The vilest deeds like poison weeds
Bloom well in prison air:
It is only what is good in man
That wastes and withers there.
--Oscar Wilde, The ballad of Reading Gaol
Some violent criminals are more desirable than others. Colorado residents take pride in the fact that although home to Supermax, its residents are, by and large, the kinds of prisoners any state would be proud to claim as residents.
Supermax is a maximum-security prison of the very best sort. It was built in 1994 at a cost of $60 million and in 2007 had a staff of 347 people and more than 400 inmates. Inmates live in cells that range in size from 77 to 87 square feet. Its construction was inspired after two guards were murdered in one day in the federal prison in Marion, Ill, a prison that was conceived as the successor to the then closed Alcatraz. Following their murder federal officials concluded that what was needed was a REALLY secure prison where prisoners would be unable to murder their minders.
Prisoners in Supermax are locked in their cells 23 hours a day in isolation and permanent lockdown. In a 78 cell "control unit" where the worst of the worst are sent, inmates are prohibited from having any contact with the outside world.
The list of prisoners who have been or are presently at Supermax is quite distinguished as prison rosters go. It includes Theodore Kaczynski, the famous "Unabomber," Harvard class of 1962 from where he went on to earn his PhD. at the University of Michigan following which he became an assistant professor at the University of California, Berkeley when only 25 years old.

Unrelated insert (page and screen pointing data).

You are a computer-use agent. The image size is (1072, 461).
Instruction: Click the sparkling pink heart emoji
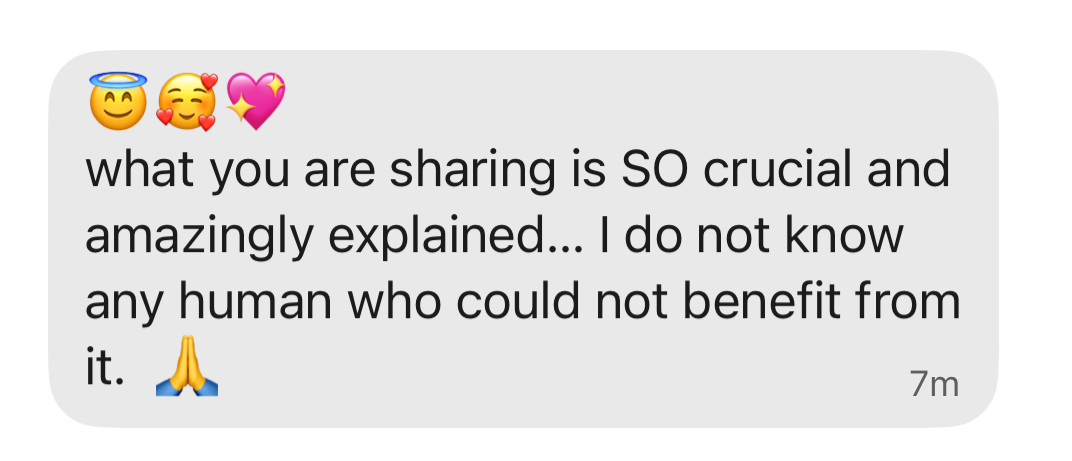click(x=255, y=101)
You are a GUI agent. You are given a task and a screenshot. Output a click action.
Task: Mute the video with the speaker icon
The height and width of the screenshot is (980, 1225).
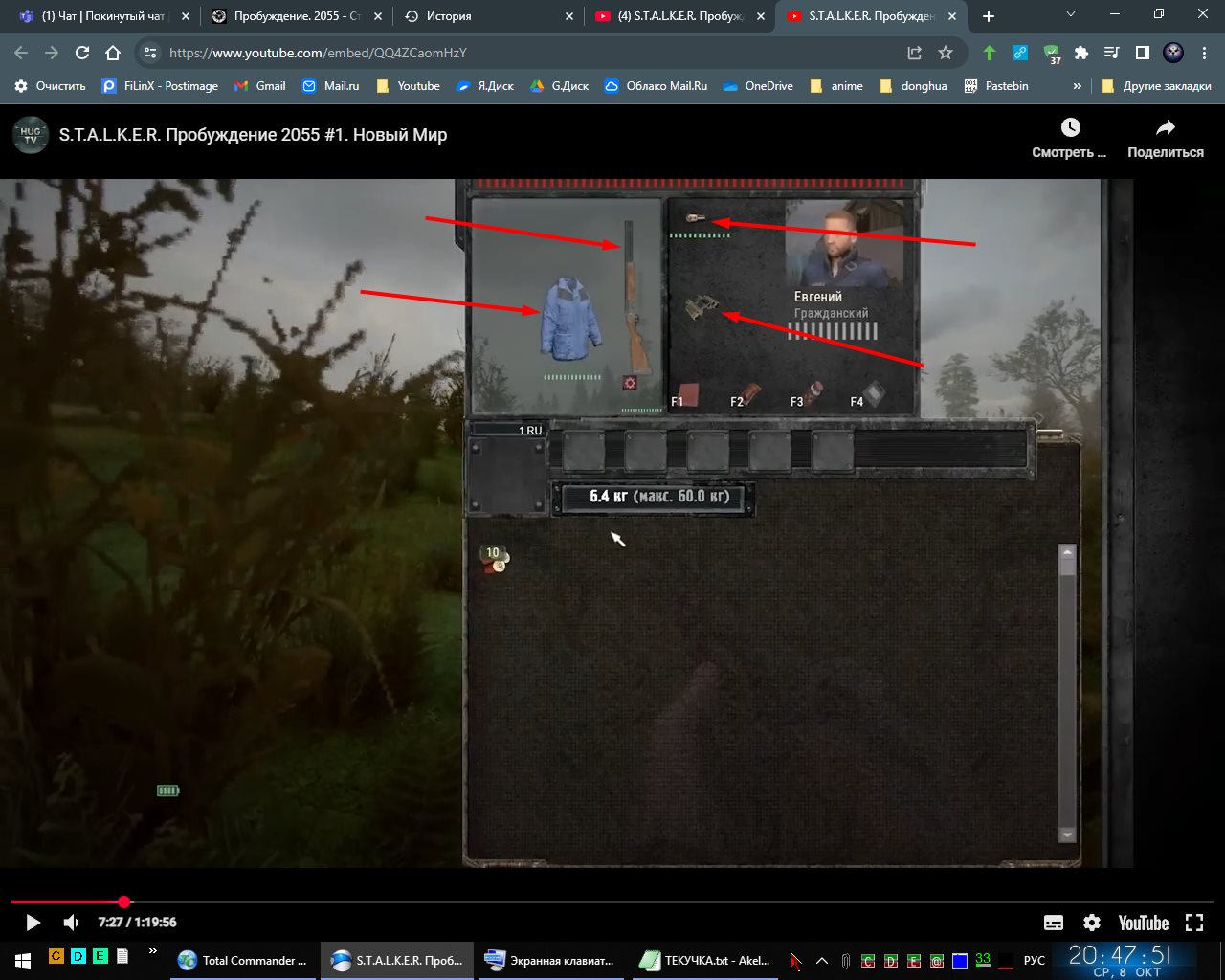coord(71,923)
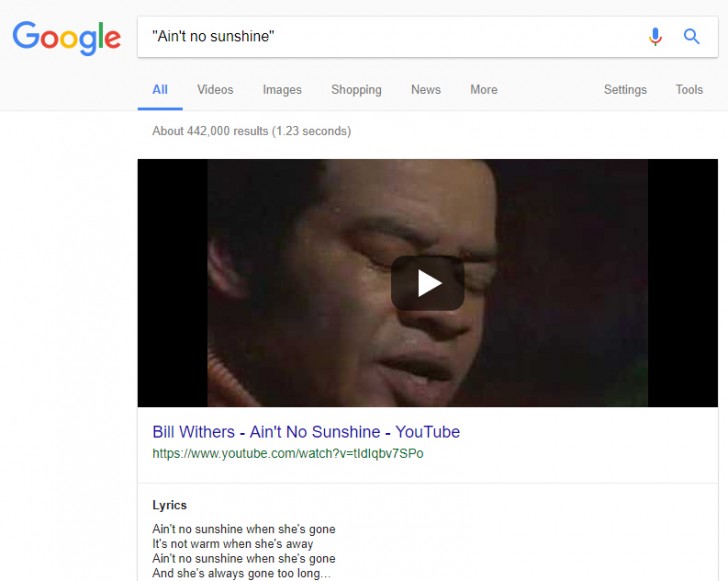Click the results count text
Image resolution: width=728 pixels, height=581 pixels.
[x=252, y=131]
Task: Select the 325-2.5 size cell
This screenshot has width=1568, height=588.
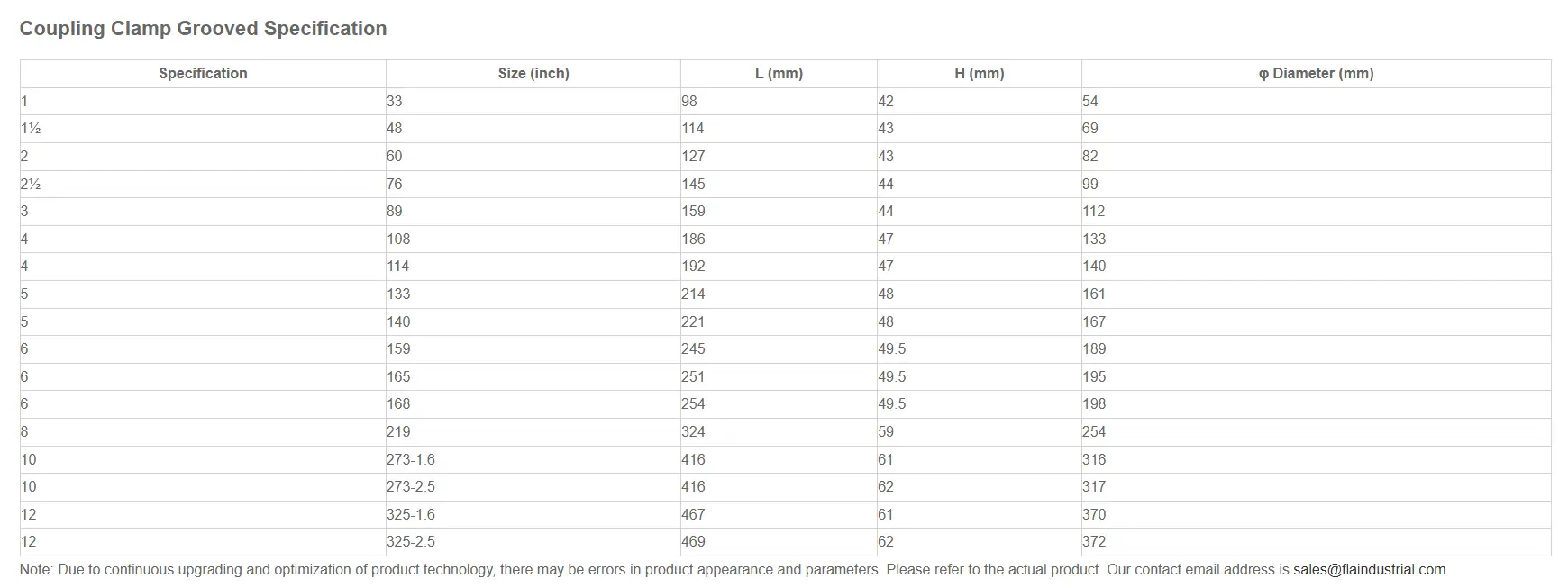Action: tap(533, 542)
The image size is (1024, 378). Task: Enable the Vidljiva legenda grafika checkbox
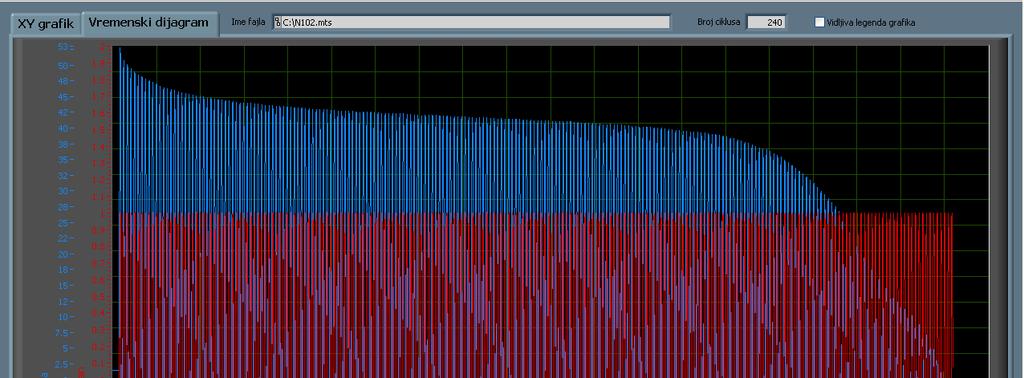pos(820,22)
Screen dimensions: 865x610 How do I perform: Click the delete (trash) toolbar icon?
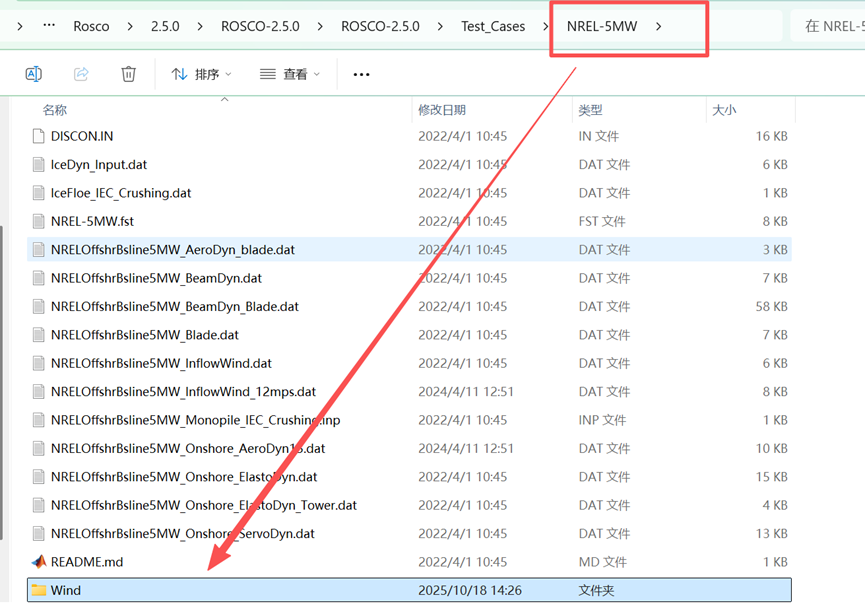pos(127,74)
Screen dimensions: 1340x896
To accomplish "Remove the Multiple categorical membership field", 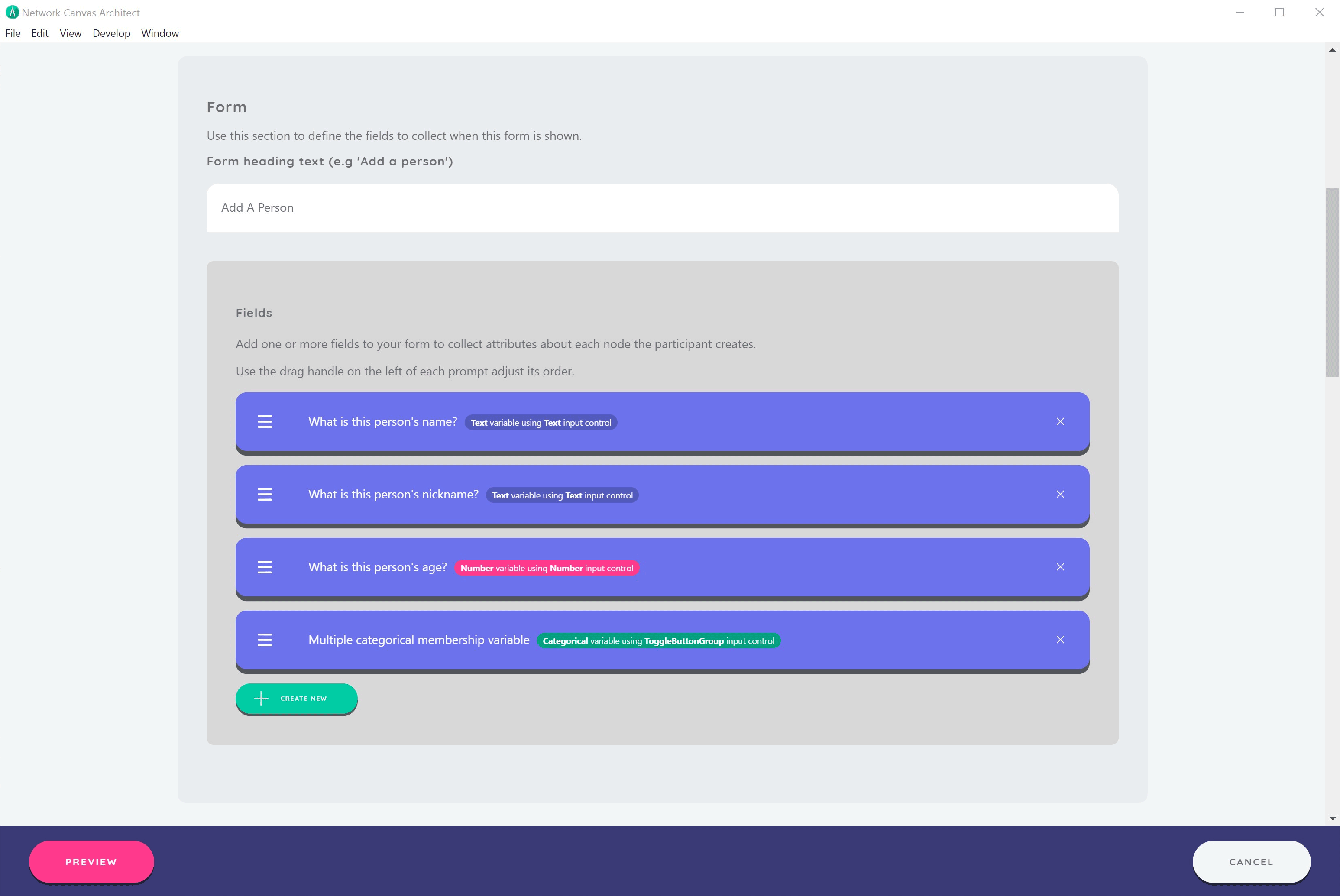I will click(x=1060, y=640).
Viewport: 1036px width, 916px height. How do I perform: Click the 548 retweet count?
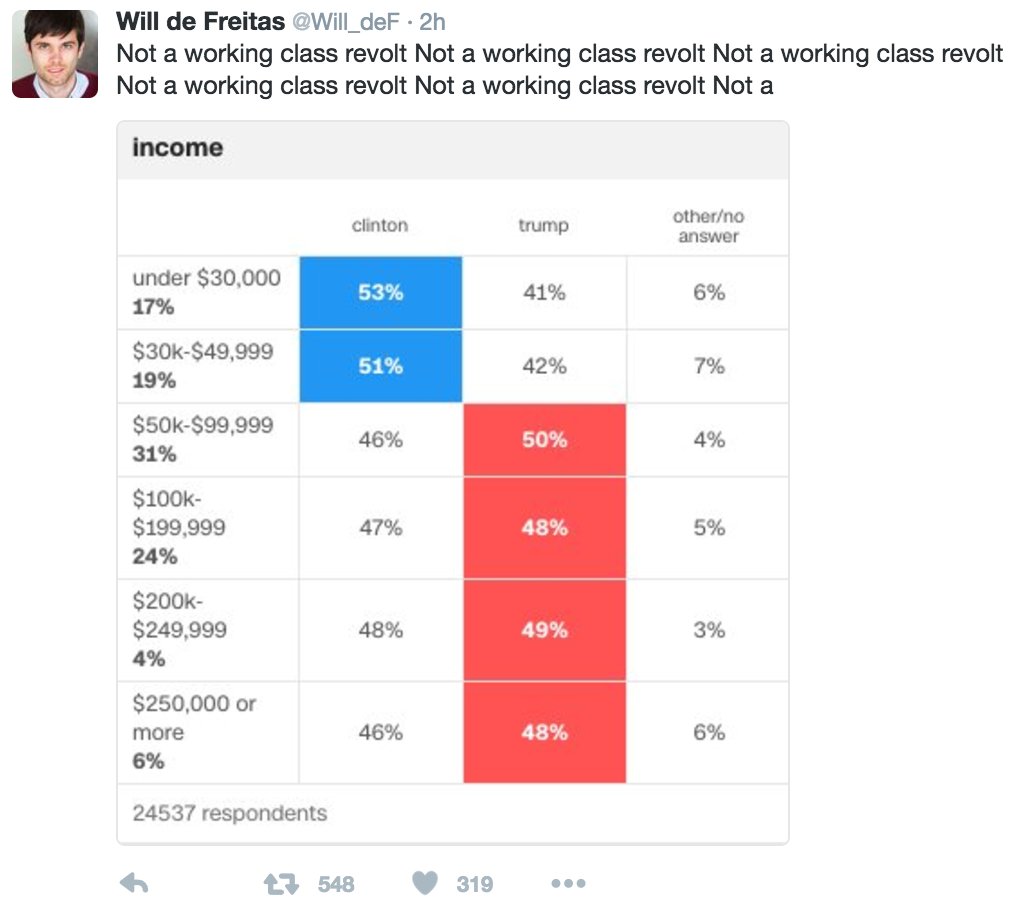coord(336,884)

He left there after two years, eventually moving to a cabin in Montana slightly larger than the cell in which he now resides from which he sent out 16 bombs to people and entities against whom he had grudges, killing 3 people and injuring 23. Arrested in 1996 he is now a permanent resident of Supermax.
Although Mr. Kaczynski is the most distinguished inmate academically, he is not the only prominent resident of Supermax. Richard Reid, the famous if somewhat inept "shoe bomber" who unsuccessfully tried to use a match to ignite a fuse to a bomb protruding from one of his shoes while on a flight over the Atlantic, is another of the residents. He is at the opposite end of the spectrum intellectually from Mr. Kaczynski.
Between these two men are more than 400 other violent criminals including, Acardo Slimonelli, a professional hit man having more than 30 counts of murder to his credit and Rodney Curtis Hamrick who, while incarcerated at the U.S. Penitentiary in Leavenworth, Kansas managed to construct and mail a letter bomb to the U.S. Court of Appeals for the 4th Circuit.
Now that President Obama has decided to close Guántanamo the question is where will he put the former detainees. One obvious answer is to put them in extant prisons in the United States, if the prisoner being placed is a person whose former activities suggest the need for further incarceration. Inmates of Guántanamo who have done nothing wrong should not be difficult to place. For the violent types, however, some members of the Colorado Legislature have let it be known they would not be welcome at Supermax.
Thirty-four Republicans and 3 Democrats have signed a petition in opposition to polluting the distinguished population now resident at Supermax by introducing unsavory sorts from Guántanamo.
The petition signing was organized by Sen. Ken Kester of Las Animas, Colorado and Representative Cory Gardner from Yuma, Colorado. The first thought the casual observer had was that Messrs. Kester and Gardner did not think it appropriate that Guántanamo inmates should be able to bypass the immigration procedural requirements imposed on all foreigners seeking to take up residence in the United States. That, however, has nothing to do with their concerns.
Although in the 16 years of operation there has never been an escape from Supermax, Messrs. Kester and Gardner and the petition signers believe the possibility of the new residents escaping once introduced into the facility poses an unacceptable threat to people living near the prison. Messrs. Gardner and Kester do not, apparently, think that Mr. Slimonelli with 30 murders to his credit would pose a threat to nearby residents were he to escape. Mr. Kester said: "I think we're putting the people of Colorado in jeopardy because in that prison there's going to be a lot of bad things happen. These are the meanest, worst people in the world. They can do so much damage with a prison." A murderer with a corpse credit of 30 is apparently not someone Mr. Kester would consider one of the "worst people in the world."
Like the petition signers, I hope that the Guántanamo detainees don't end up in Colorado. It would spoil the nice atmosphere that now exists at Supermax to have those kinds of people housed there.